The traders estimate the tariff modifications alone would price Ok-Electrical round Rs85 billion yearly, stripping the enterprise of financial viability and eroding investor worth, in violation of Pakistan’s obligation to keep up a secure and predictable regulatory regime.
The declare additionally alleges that Pakistani authorities failed to guard the funding from makes an attempt by a home investor to grab management of Ok-Electrical via offshore constructions, undisclosed possession modifications and regulatory violations, regardless of repeated complaints to regulators and enforcement businesses.

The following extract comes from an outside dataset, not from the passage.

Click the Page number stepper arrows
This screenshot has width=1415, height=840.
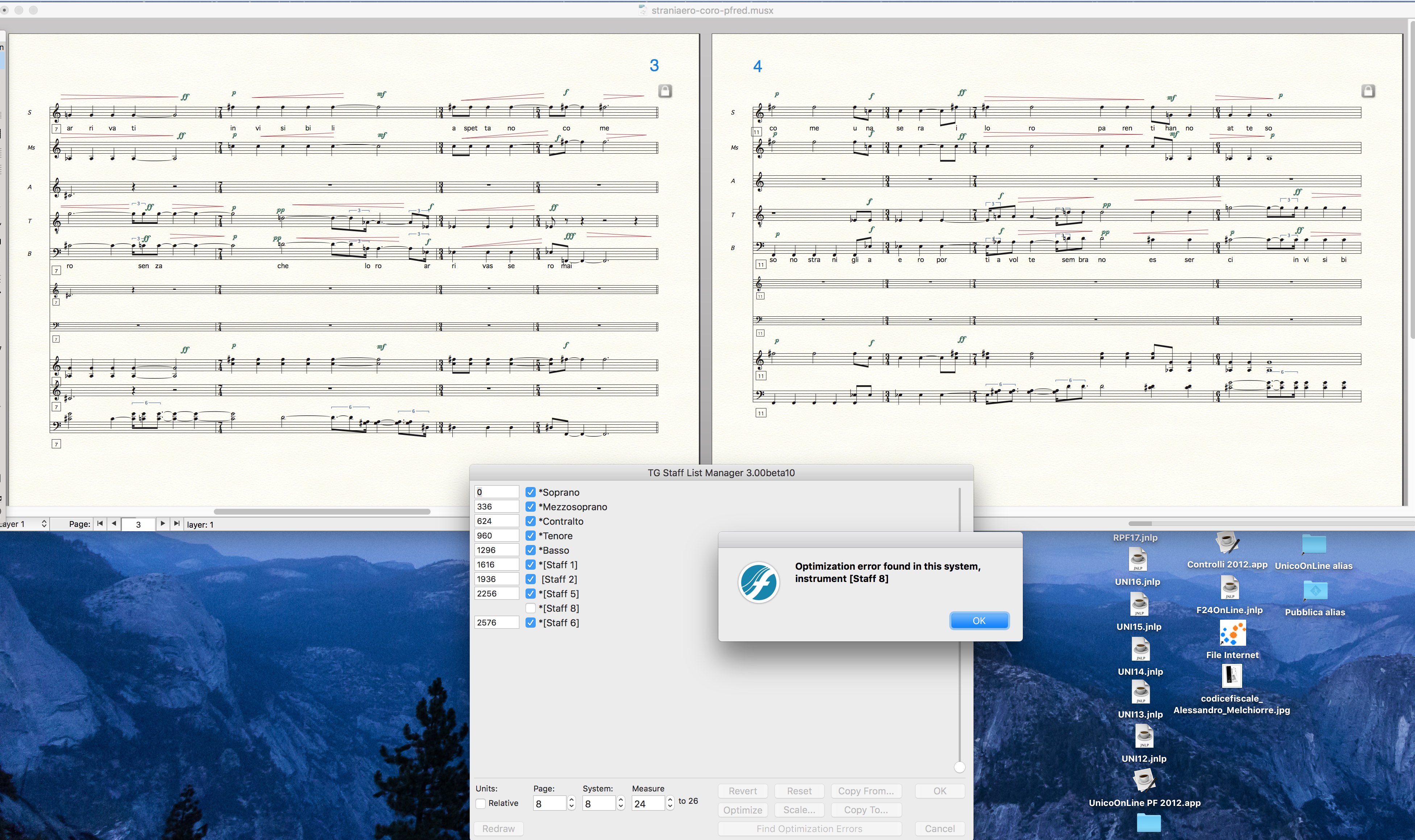click(571, 803)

In an additional allegation, the arbitration cites the diversion of about USD 66 million from the sale of shares in Cnergyico, a Pakistan Inventory Alternate-listed firm.
The traders declare the proceeds have been transferred offshore with out approvals, and that regulators did not act regardless of a number of alerts. The traders say Pakistan has breached a number of provisions of the OIC Funding Settlement, together with protections in opposition to expropriation, honest and equitable remedy, free switch of funds and entry to efficient treatments.
They’ve additionally invoked most-favoured-nation clauses to depend on protections in Pakistan’s bilateral funding treaties with Bahrain and Switzerland.